近年、リード姉弟が牽引してきた日本アイスダンス界は、高橋大輔の転向もあり、大きな注目を集めるようになった。その頂点を争う2組は、いかにして世界レベルへ辿り着いたのか。
北京オリンピックを2月に控えた今季、日本のアイスダンスに、かつてないほどの熱い視線が集まっている。
その大きな理由の一つは、もちろん高橋大輔がアイスダンスに転向し、村元哉中と組んで新チームを結成したことだ。
「ダイスケほどのスター選手が、種目を変えて国際大会に挑戦するというのはフィギュア史上初のことです」と語るのは、二人を指導するマリーナ・ズエワコーチだ。二人がフロリダでアイスダンスのトレーニングを開始したのは、2020年2月。チームを結成してまだ2年しかたっていない。だが特に今季に入ってからの二人の成長ぶりには、目を見張るものがある。
「元々アイスダンスに来るのは、ジャンプが苦手な子供たちというケースも多いのですが、カナもダイスケも基礎的な身体能力が非常に高い。二人の体のコーディネーション能力と集中力が急成長の鍵でした」。オミクロン株による入国規制で全日本選手権の同行を断念したズエワコーチは、電話インタビューでそう説明する。

* [指示 1]: 抜粋のうち、「近年、リード姉弟が牽引してき」で始まり「で新チームを結成したことだ。」まで続く部分をそのまま書き写してください。

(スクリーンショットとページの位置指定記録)
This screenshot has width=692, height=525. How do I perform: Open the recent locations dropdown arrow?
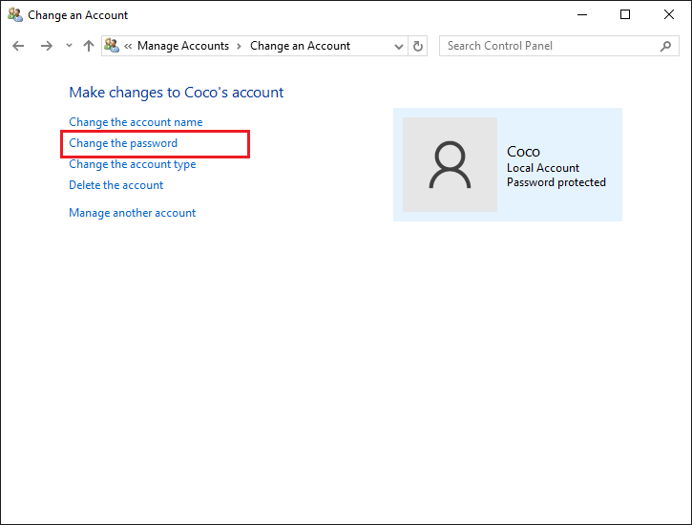69,46
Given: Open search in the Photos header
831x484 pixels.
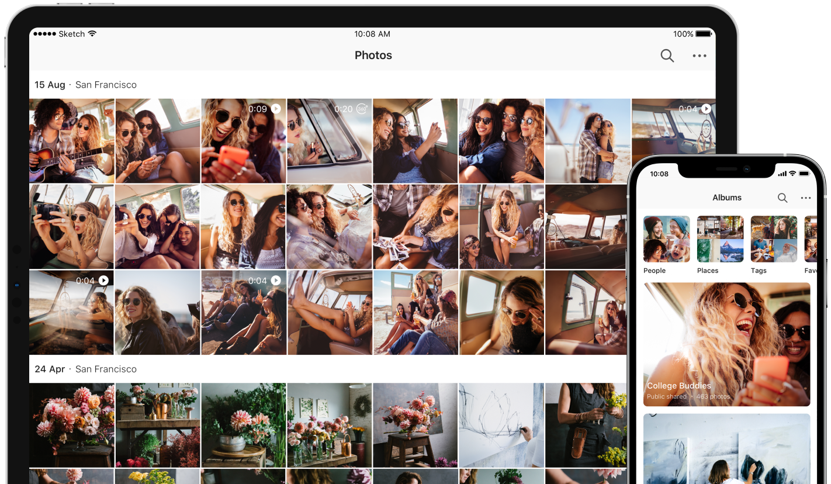Looking at the screenshot, I should [667, 56].
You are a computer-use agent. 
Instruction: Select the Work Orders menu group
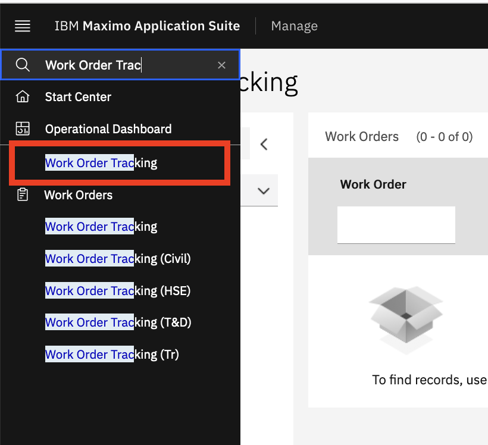[x=79, y=195]

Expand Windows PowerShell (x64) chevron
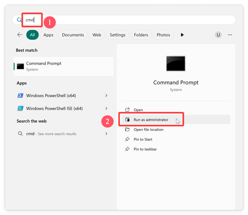(x=106, y=95)
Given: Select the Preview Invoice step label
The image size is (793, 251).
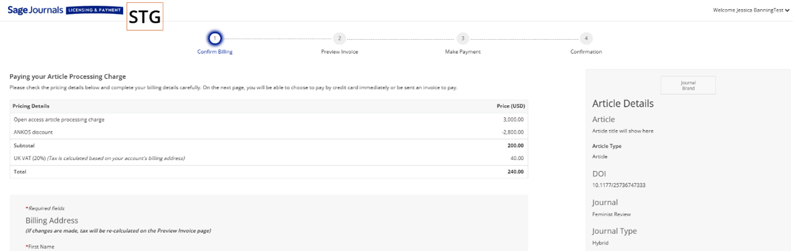Looking at the screenshot, I should [x=339, y=52].
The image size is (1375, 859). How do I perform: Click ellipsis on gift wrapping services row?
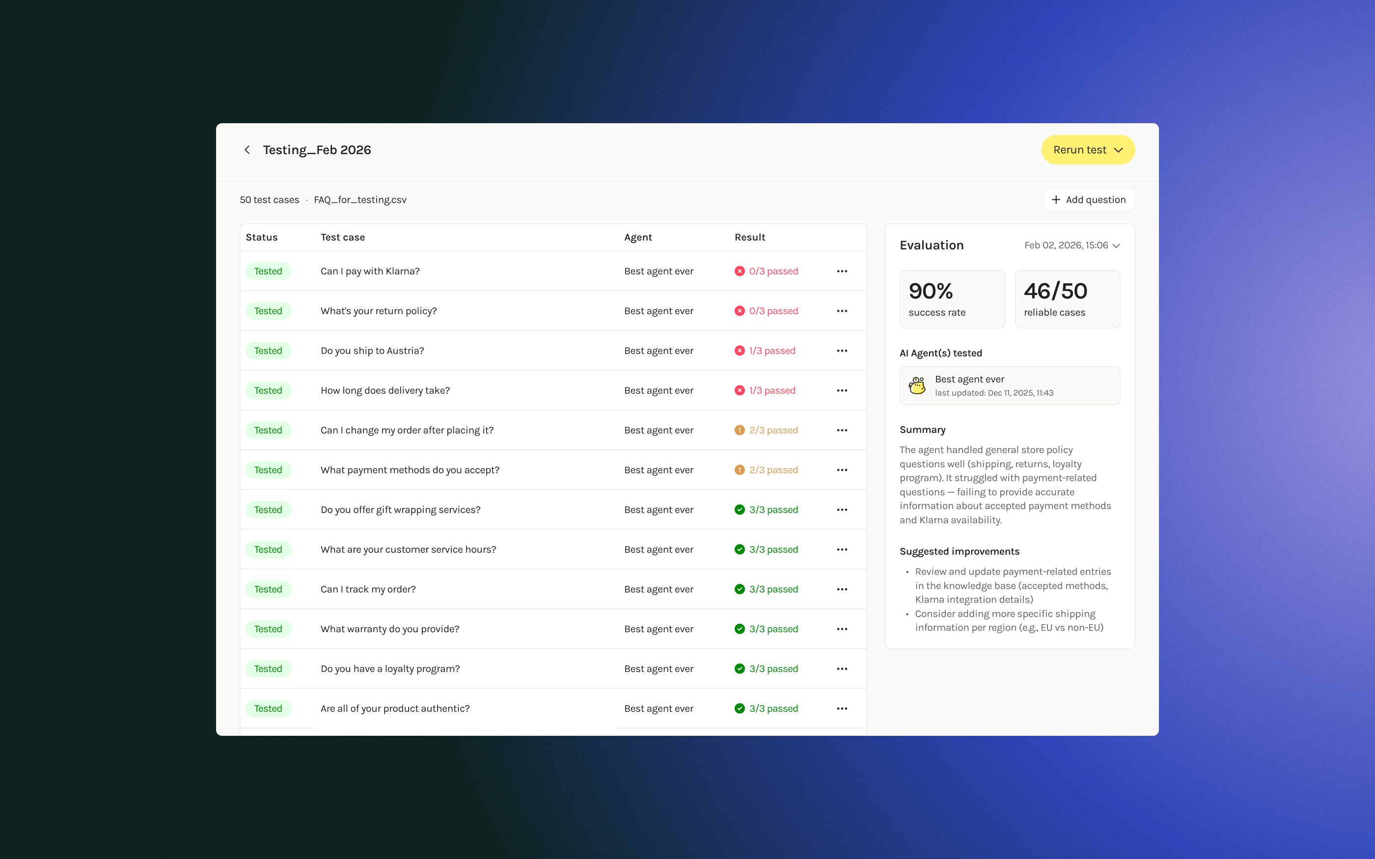point(841,510)
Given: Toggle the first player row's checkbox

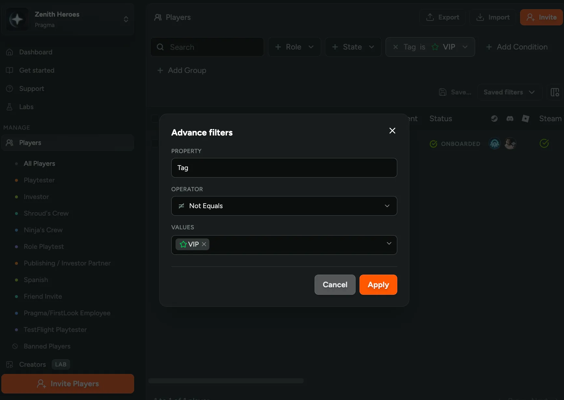Looking at the screenshot, I should coord(155,144).
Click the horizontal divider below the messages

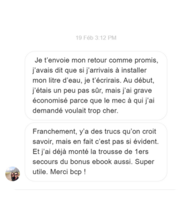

* [指示 2]: リストの先頭から「point(841,510)」を含む行までの各行を、「Given」を「Task」に置き換えたうえで、ほかは一切変えずに書き直してください。画像は回答に含めないでください。

* [完全な回答 1]:
近年、リード姉弟が牽引してきた日本アイスダンス界は、高橋大輔の転向もあり、大きな注目を集めるようになった。その頂点を争う2組は、いかにして世界レベルへ辿り着いたのか。
北京オリンピックを2月に控えた今季、日本のアイスダンスに、かつてないほどの熱い視線が集まっている。
その大きな理由の一つは、もちろん高橋大輔がアイスダンスに転向し、村元哉中と組んで新チームを結成したことだ。

* [完全な回答 2]:
This screenshot has width=692, height=525. How do I perform: Open the recent locations dropdown arrow?
69,46
Task: Open search in the Photos header
831x484 pixels.
Looking at the screenshot, I should [667, 56].
You are a computer-use agent. 
Instruction: Select the Work Orders menu group
[x=79, y=195]

Expand Windows PowerShell (x64) chevron
(x=106, y=95)
Task: Select the Preview Invoice step label
The image size is (793, 251).
Looking at the screenshot, I should [x=339, y=52].
The image size is (1375, 859). How do I perform: Click ellipsis on gift wrapping services row?
point(841,510)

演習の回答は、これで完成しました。